While reports suggest scaling laws have begun stunting the progression of AI, predominantly due to a lack of high-quality content for model training, OpenAI CEO Sam Altman indicated, “There is no wall.” Former Google CEO Eric Schmidt echoed similar sentiments, indicating that there’s no evidence scaling laws have actually begun.
Recently expounding further on these claims, Sam Altman claimed:
“Better algorithms, bigger computers, harder data sets to train on, building better products that help us learn more from feedback with users about what’s not working.”
Sam Altman: “I cannot overstate how much progress we’re going to make in the next 2 years. We know how to improve these models so, so much… the progress I would expect from February of ’25 to February of ’27 will feel more impressive than February of ’23 to February of ’25” pic.twitter.com/B5SWgTqqUxFebruary 7, 2025
Perhaps more interestingly, the executive claimed OpenAI is on the verge of a major breakthrough that would allow the company to scale greater heights at a neck-breaking speed within the next two years.

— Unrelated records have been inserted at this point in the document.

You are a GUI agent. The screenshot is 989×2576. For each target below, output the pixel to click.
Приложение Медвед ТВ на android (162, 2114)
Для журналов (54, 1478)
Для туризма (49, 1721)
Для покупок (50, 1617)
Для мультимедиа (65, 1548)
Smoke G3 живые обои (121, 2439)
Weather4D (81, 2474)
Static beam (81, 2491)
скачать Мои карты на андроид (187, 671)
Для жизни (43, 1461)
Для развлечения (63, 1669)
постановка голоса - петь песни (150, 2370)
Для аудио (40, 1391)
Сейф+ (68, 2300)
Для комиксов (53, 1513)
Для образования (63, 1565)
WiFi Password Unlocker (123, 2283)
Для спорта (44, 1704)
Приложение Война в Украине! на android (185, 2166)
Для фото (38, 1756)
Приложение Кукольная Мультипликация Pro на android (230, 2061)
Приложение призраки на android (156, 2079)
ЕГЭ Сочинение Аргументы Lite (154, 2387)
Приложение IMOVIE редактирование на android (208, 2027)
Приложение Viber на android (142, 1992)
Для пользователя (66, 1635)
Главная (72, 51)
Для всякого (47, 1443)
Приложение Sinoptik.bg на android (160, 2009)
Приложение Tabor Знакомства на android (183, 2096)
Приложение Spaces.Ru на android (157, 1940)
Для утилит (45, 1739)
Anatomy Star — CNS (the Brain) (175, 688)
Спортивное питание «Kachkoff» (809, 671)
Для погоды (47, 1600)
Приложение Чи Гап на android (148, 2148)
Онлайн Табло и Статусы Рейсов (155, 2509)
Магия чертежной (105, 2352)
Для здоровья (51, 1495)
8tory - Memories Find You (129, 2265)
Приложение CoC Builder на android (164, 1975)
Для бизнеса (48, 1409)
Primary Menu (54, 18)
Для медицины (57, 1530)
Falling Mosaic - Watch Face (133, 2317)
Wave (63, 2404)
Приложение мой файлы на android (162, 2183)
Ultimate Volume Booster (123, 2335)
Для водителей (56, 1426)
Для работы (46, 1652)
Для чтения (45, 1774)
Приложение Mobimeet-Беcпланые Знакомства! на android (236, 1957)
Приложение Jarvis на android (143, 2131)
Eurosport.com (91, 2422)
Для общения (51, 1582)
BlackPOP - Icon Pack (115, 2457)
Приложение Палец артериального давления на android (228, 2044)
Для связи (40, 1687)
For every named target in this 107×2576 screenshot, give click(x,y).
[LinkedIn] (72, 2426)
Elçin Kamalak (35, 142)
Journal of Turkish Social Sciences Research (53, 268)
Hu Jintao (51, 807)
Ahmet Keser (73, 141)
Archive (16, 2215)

I cannot overstate how much progress we’re going to make in the next 2 years. We know how to improve these models so, so much… the progress I would expect from February of ’25 to February of ’27 will feel more impressive than February of ’23 to February of ’25.
OpenAI CEO, Sam Altman
These claims build on Altman’s predictions from last year, citing that superintelligence will trigger a 10x surge in scientific AI breakthroughs, making each year as revolutionary as a decade.